Aug 16 2009

Five Days of Focus

(my discoveries at art camp)

For the past month, my energy has been consumed by creating websites, teaching classes, and cranking out jewelry and reproductions for art fairs. In the first week of August alone, I did 3 fairs (in Portland, Sellwood, and on the Oregon coast, in Yachats).

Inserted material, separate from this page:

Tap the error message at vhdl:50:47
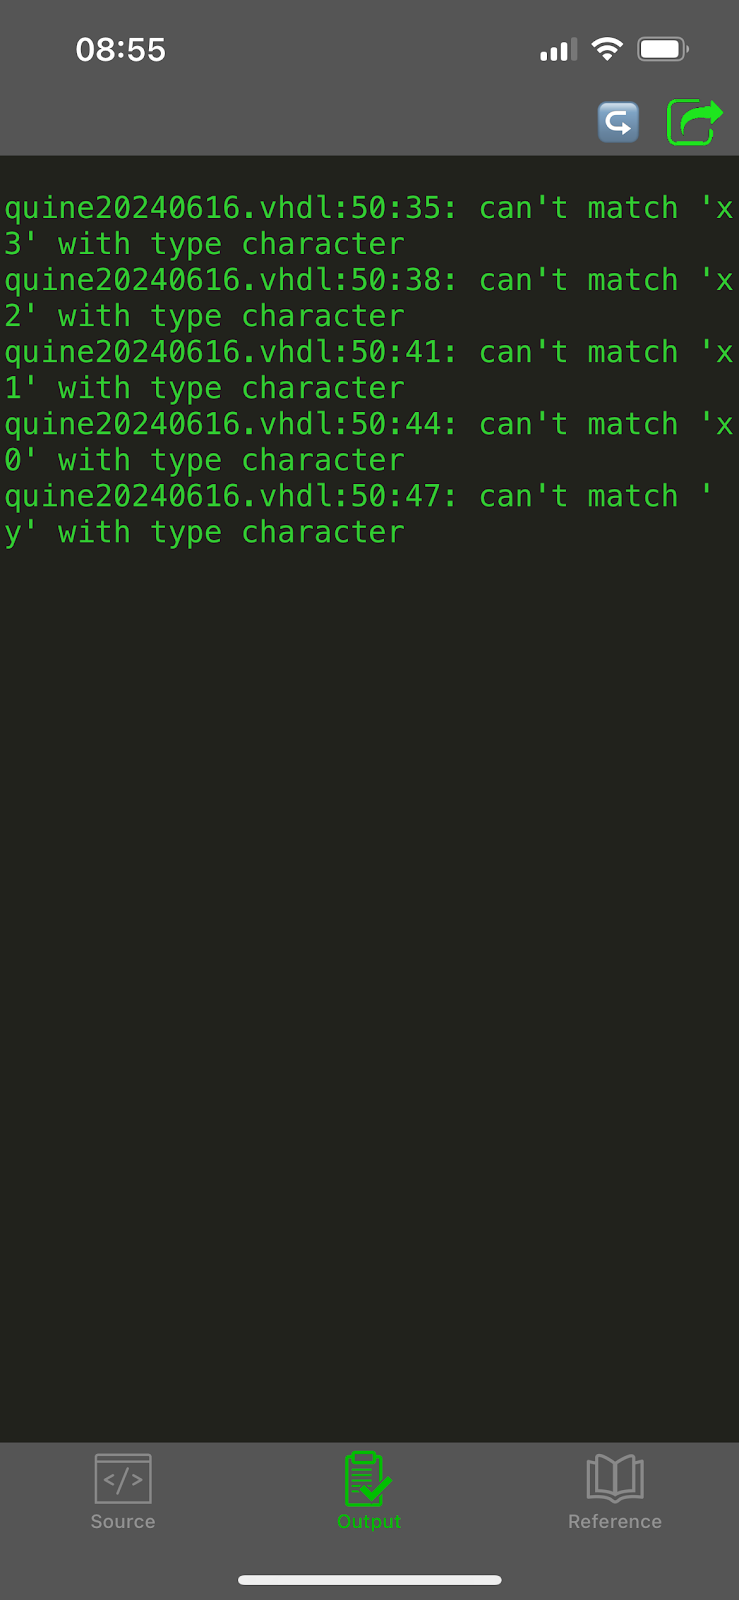The width and height of the screenshot is (739, 1600). click(x=230, y=496)
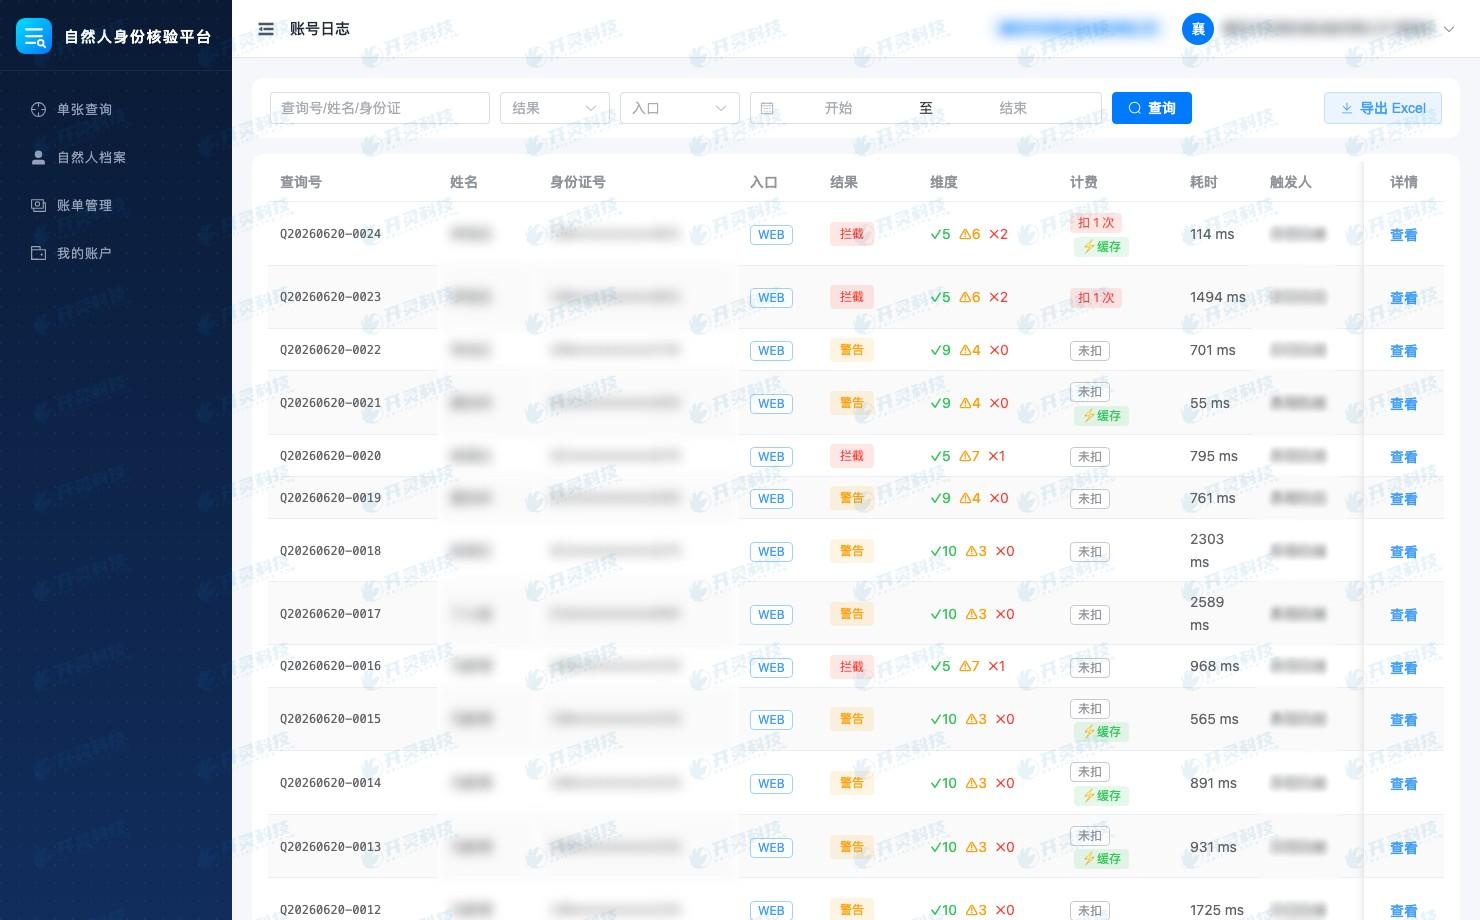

Summer is the time for this and I’ve met lots of wonderful people through it, but production work is exhausting, so when the time came for my week of art camp at Menucha, I was ready for five days of focus on nothing but art!


I had learned about the Arts at Menucha programs through Susan Schenck, a student from last semester.  She was solving a color theory assignment with a remarkable collage technique that she said she learned from a class with Linda Berkley.  I knew Linda some 15 years ago when we were both “artists in residence” at Anderson Ranch Arts Center, in Colorado.  I decided to take Linda’s collage class offered through the Arts at Menucha program.  The workshops are located along the beautiful Columbia River Gorge, in Corbett, Oregon.  The name Menucha has Hebrew roots, meaning something similar to “place of still waters”, and the motto of the Menucha community is “Sacred Space, Purposeful Work”.  The place lives up to its motto, as the environment encourages both creative and spiritual growth.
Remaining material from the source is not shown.